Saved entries
---+---

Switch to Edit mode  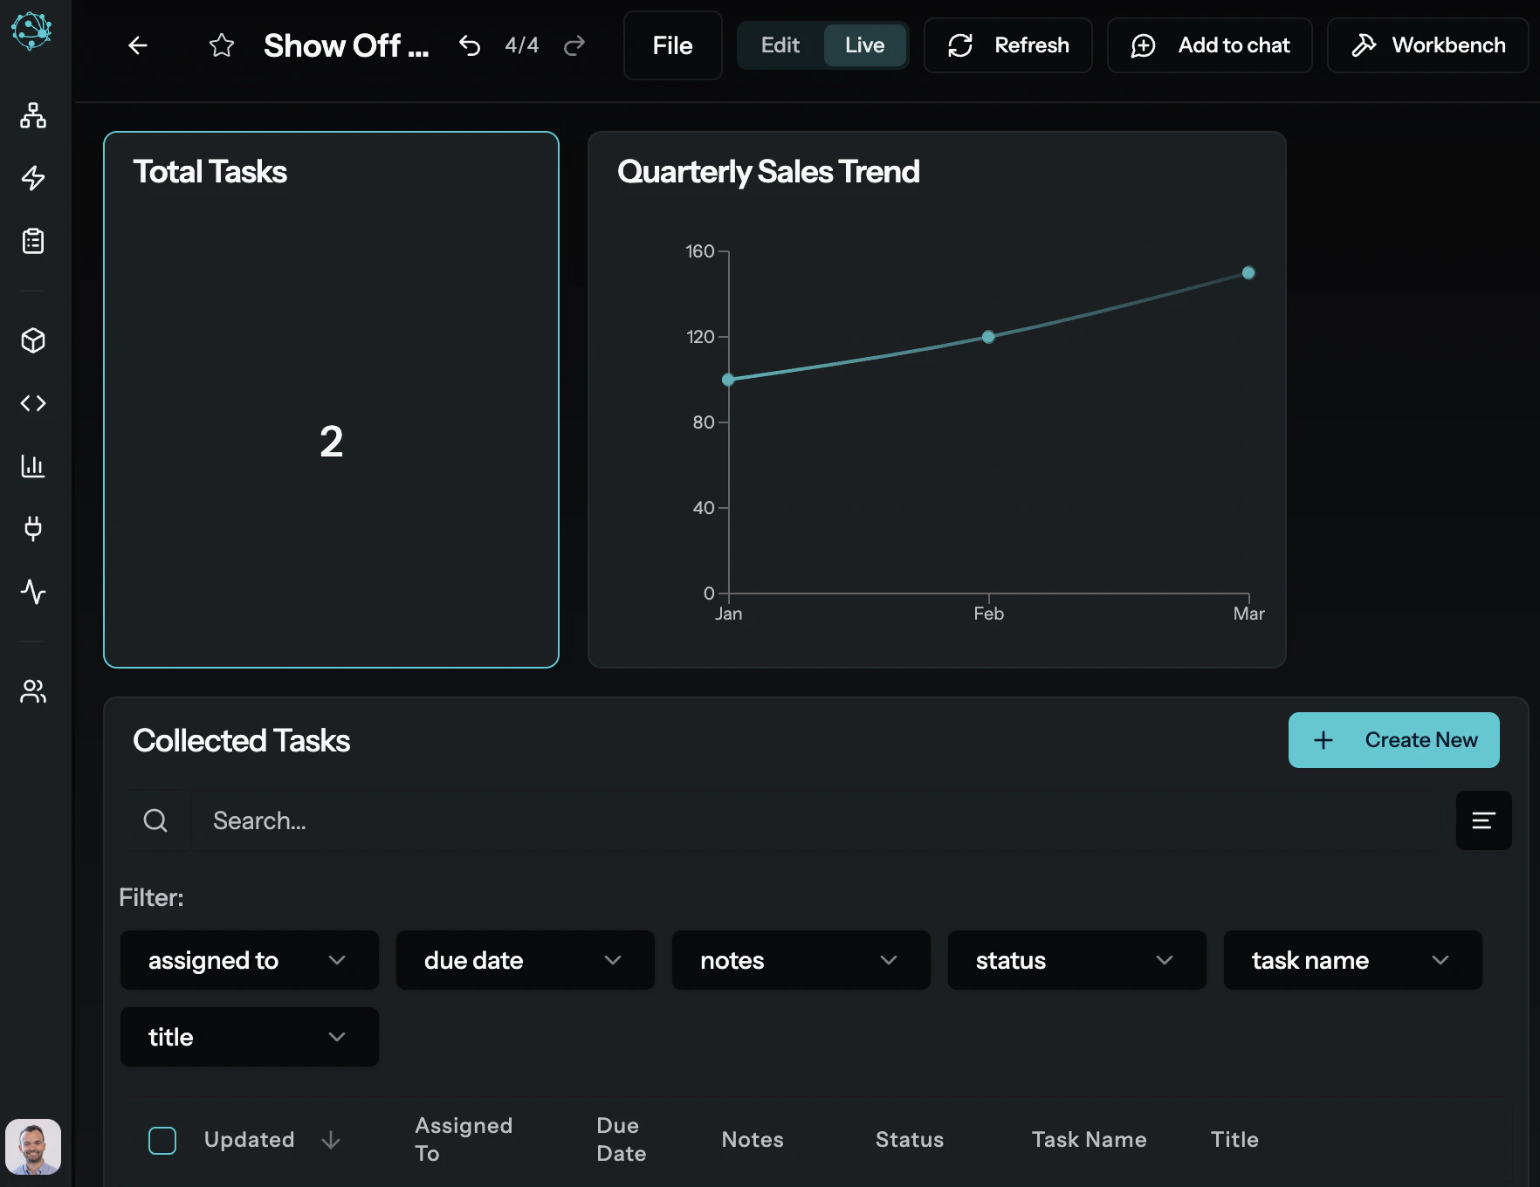[778, 45]
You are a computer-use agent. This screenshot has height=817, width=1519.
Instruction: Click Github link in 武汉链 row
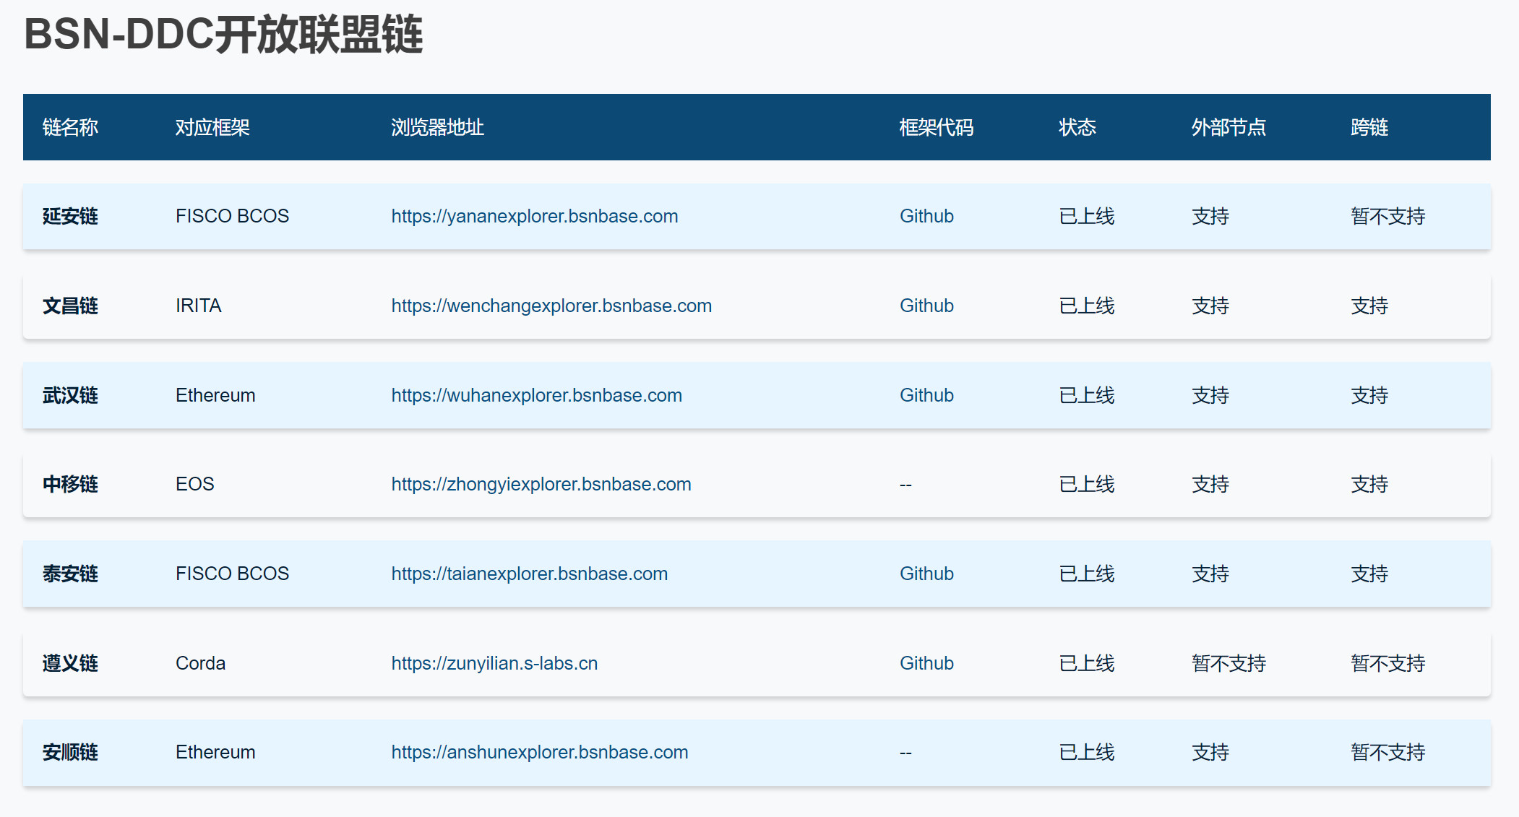[x=926, y=395]
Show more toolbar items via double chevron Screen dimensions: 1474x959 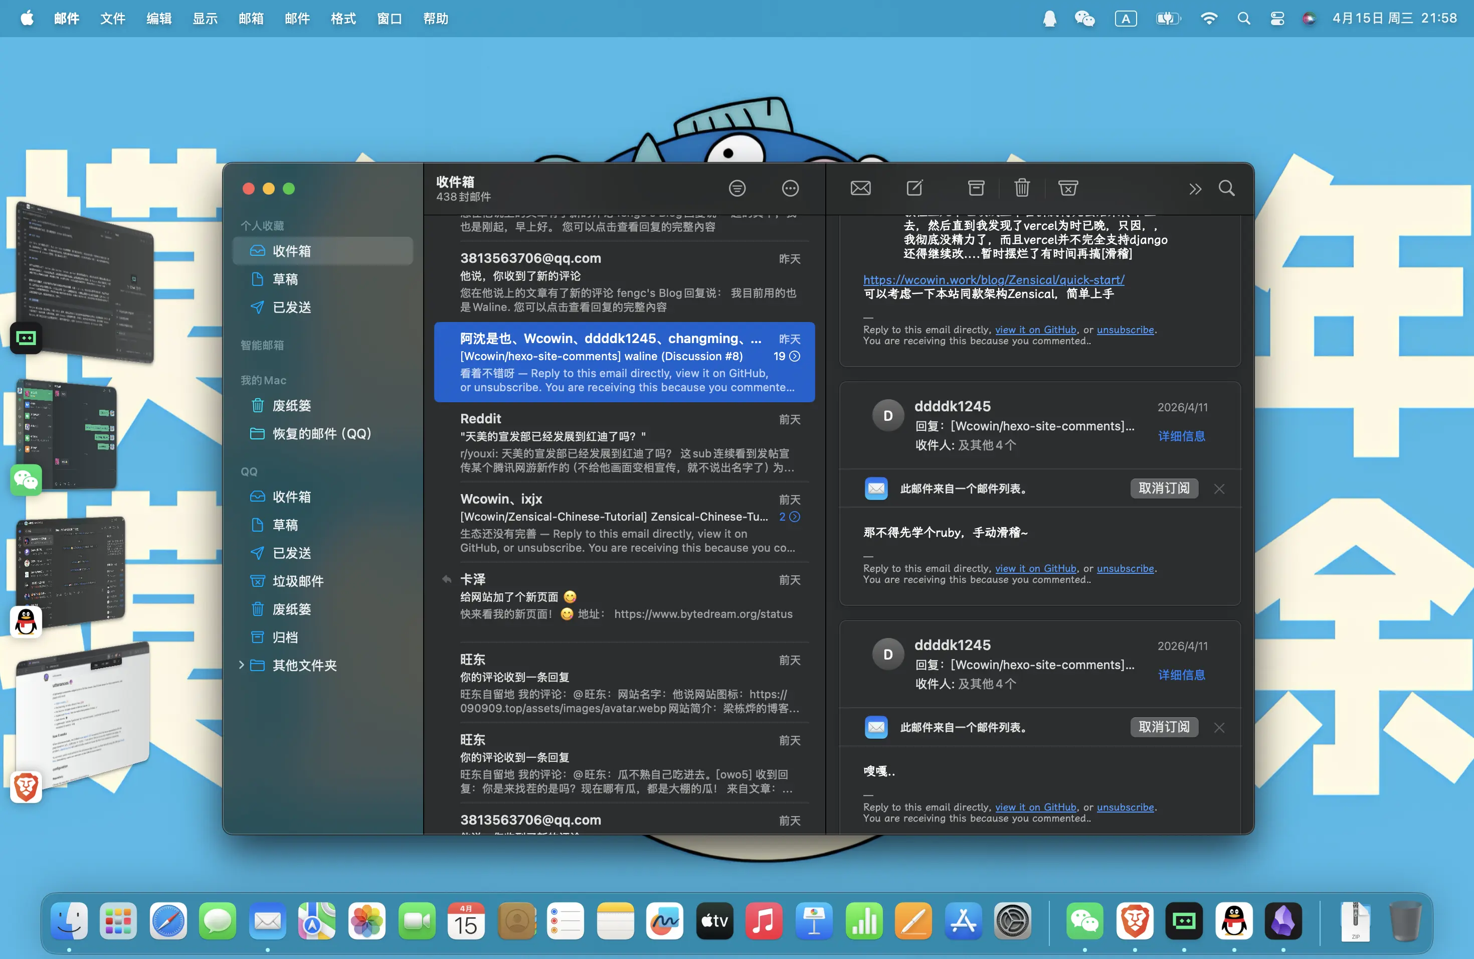1195,189
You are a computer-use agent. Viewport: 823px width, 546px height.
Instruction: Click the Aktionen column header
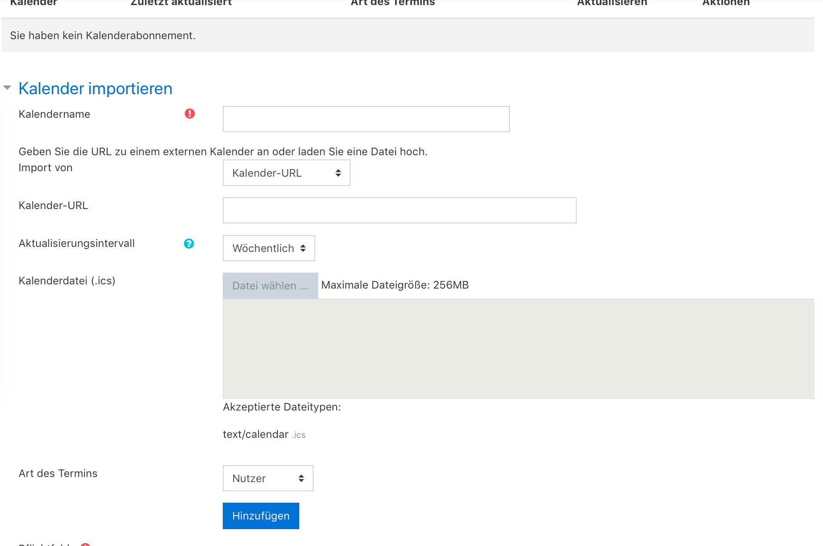pos(726,3)
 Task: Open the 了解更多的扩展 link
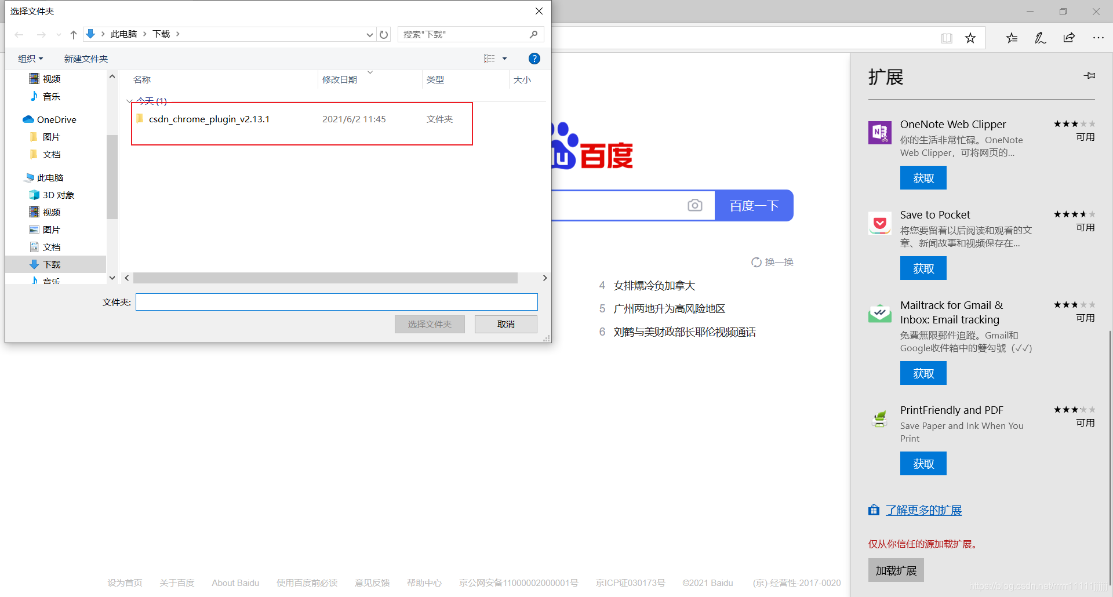pos(924,510)
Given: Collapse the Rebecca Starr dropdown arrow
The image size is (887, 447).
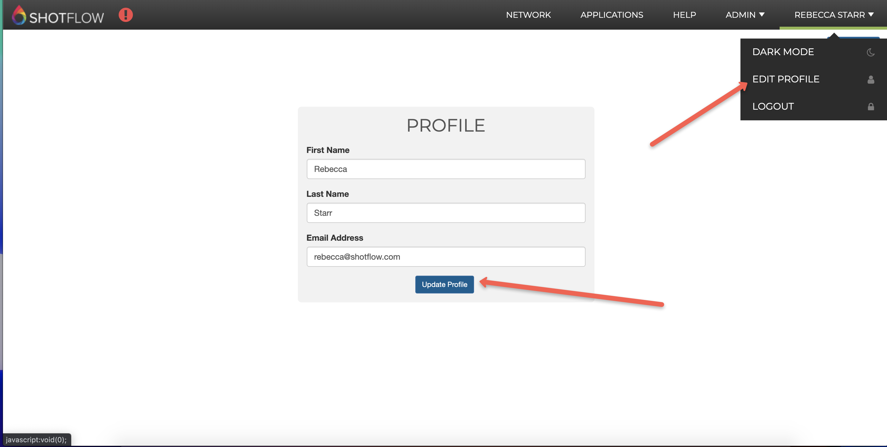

---+---

= PROBLEM TO WORK ON =
Starting at the line containing "You are a computer-use agent. Viewport: 823px", output every remaining line of the records above exactly, the last one included. Nothing else belongs in the output, and no pictures either.

= RESPONSE BELOW =
You are a computer-use agent. Viewport: 823px width, 546px height.
Instruction: Click the Aktionen column header
pos(726,3)
 Task: Open the 了解更多的扩展 link
pos(924,510)
Given: Collapse the Rebecca Starr dropdown arrow
The image size is (887, 447).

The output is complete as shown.